How It Works¶

Lerim is trace-to-context infrastructure for repeated agent work.

Summary¶

The flow is:

supported adapters read raw agent traces, or custom projects provide clean canonical traces
supported traces are normalized; custom traces are already clean
the trace ingestor extracts durable context records and drops low-value candidates
the context curator cleans, merges, archives, and supersedes records
the context-brief compiler generates fast startup context from records
the context answerer retrieves records and answers questions

The current package includes supported source adapters and custom clean-trace folders. Customer deployments can adapt the input layer around business traces such as research briefs, support handoffs, incident investigations, revenue workflows, and custom internal agent logs.

For operational targets and scale boundaries, see Capacity and SLOs.

Overall Architecture¶

flowchart TD
    A["Agent activity sources"] --> B["Supported adapters or custom clean folders"]
    B --> C["Session catalog and work queue"]
    C --> D["Ingest"]
    D --> E["Durable-signal filter"]
    E --> F["Context writer"]
    F --> G["Context Store"]

    G --> H["Context curator"]
    H --> G

    G --> I["Answer"]
    I --> J["lerim answer / agent tools"]

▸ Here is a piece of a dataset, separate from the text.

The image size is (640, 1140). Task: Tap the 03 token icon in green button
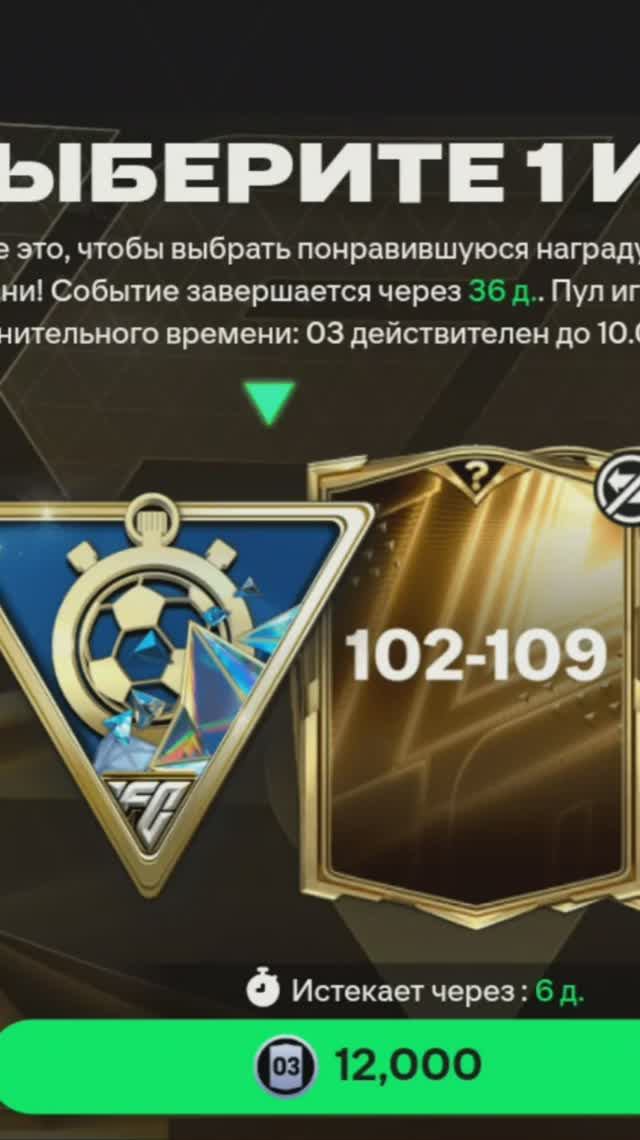click(x=285, y=1067)
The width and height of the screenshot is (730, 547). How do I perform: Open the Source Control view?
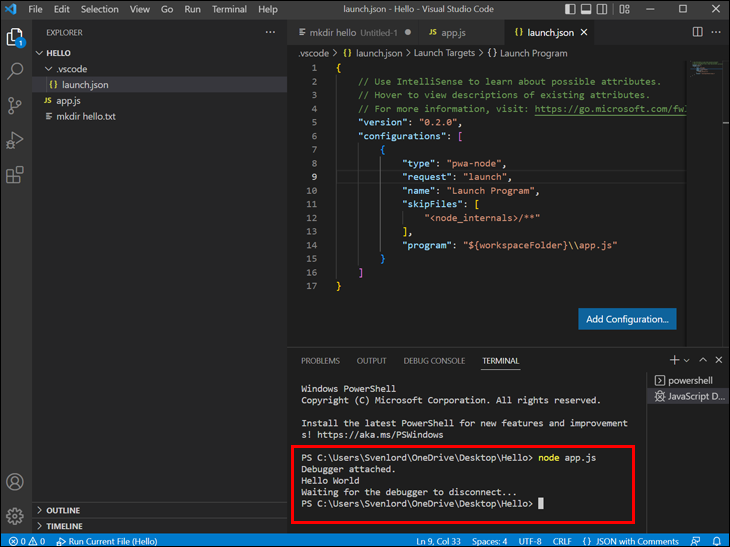pos(15,106)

    G --> K["Context Brief"]
    K --> L["Startup context"]
    L --> M["Future agent startup"]

    N["Observability"] -. "operation and agent spans" .-> D
    N -. "operation and agent spans" .-> H
    N -. "operation and agent spans" .-> I
    N -. "operation and agent spans" .-> K

Implementation notes¶

The sections below describe the current open-source runtime. Product and pilot conversations should usually start with the workflow boundary, source traces, review rules, and reusable context outputs.

Storage¶

Canonical storage is global:

~/.lerim/context.sqlite3 — projects, sessions, records, versions, embeddings, and FTS
~/.lerim/index/sessions.sqlite3 — session catalog and queue
~/.lerim/workspace/ — run artifacts and logs
~/.lerim/cache/traces/ — compacted agent trace cache
~/.lerim/models/embeddings/ — local ONNX embedding model cache
~/.lerim/models/huggingface/ — Hugging Face library cache

Projects are currently scoped by project_id inside the database.

Agent runtime surface¶

Lerim does not expose raw SQL or file CRUD to agents.

The ingest flow reads deterministic trace windows, scans each window into typed findings, filters for durable signal, synthesizes records once, and persists them through the context store.

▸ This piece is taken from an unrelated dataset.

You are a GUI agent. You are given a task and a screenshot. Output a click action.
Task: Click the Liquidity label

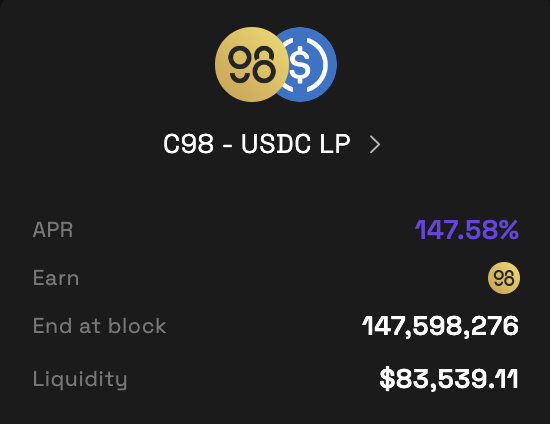80,379
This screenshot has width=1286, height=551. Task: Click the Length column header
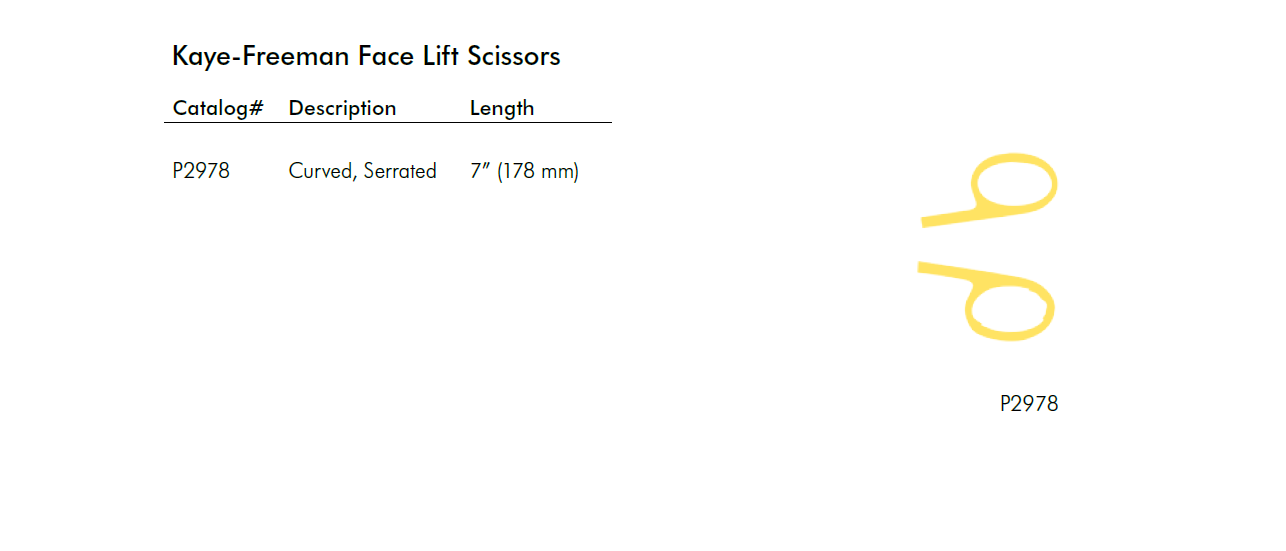[x=501, y=108]
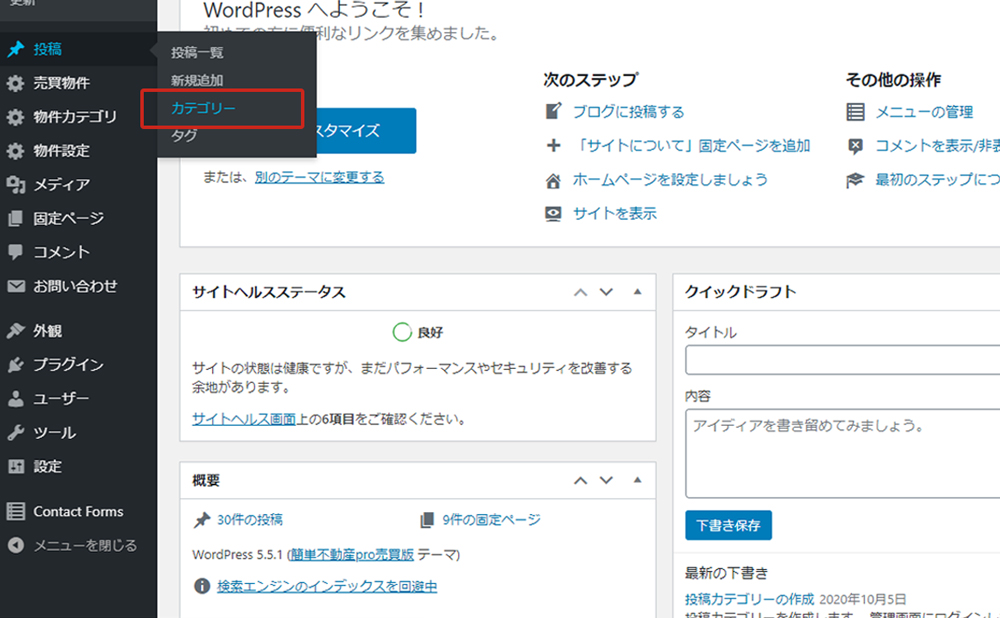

The expected product shape is:

raw trace -> evidence -> durable signal -> scoped context -> future agent

Most routine traces should not create permanent context. A successful run can produce only an archived episode when there is no reusable signal.

Curation loads active records, builds semantic-neighbor clusters, reviews each cluster, reviews records not already targeted by a cluster action for single-record health issues, then applies validated archive, revise, and supersede operations through the context store.

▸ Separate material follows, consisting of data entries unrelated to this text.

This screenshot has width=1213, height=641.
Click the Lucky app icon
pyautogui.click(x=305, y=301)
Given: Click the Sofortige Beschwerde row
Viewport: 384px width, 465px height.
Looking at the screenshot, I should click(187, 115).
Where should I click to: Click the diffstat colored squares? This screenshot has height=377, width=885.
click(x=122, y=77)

The context answerer follows a small retrieval plan:

plan exact count/list/search retrieval actions
execute read-only context queries
write the final answer from retrieved records only

Retrieval blends semantic and lexical signals so agents get compact, relevant context rather than raw transcripts.

Search indexes are derived, not canonical:

records is the authoritative source for durable context.
records_fts mirrors canonical record text for lexical retrieval.
record_embeddings mirrors canonical record search text for semantic retrieval.
Index health is measured with record_count, fts_count, embedding_count, and missing_embedding_count.
A fresh index has matching record, FTS, and embedding counts with no missing embeddings for the project scope being queried.
If counts diverge, answer can still run, but retrieval is operationally degraded until curation or write-time refresh rebuilds derived rows from canonical records.

Context Brief¶

Context Brief is also derived, not canonical. It renders a compact CONTEXT_BRIEF.md from active project records so an agent can start with fast context and then query deeper only when needed.

flowchart LR
    A["Context Store"] --> B["Context Brief synthesis"]
    B --> C["dated run artifacts"]
    C --> D["Current startup context"]
    D --> E["agent startup"]

See Context Brief for the full generation flow.

Why this design¶

The agent says what it wants to do. Python owns the storage mechanics.

That keeps:

tool use smaller
prompts cleaner
invariants enforced in code
training trajectories easier for smaller models later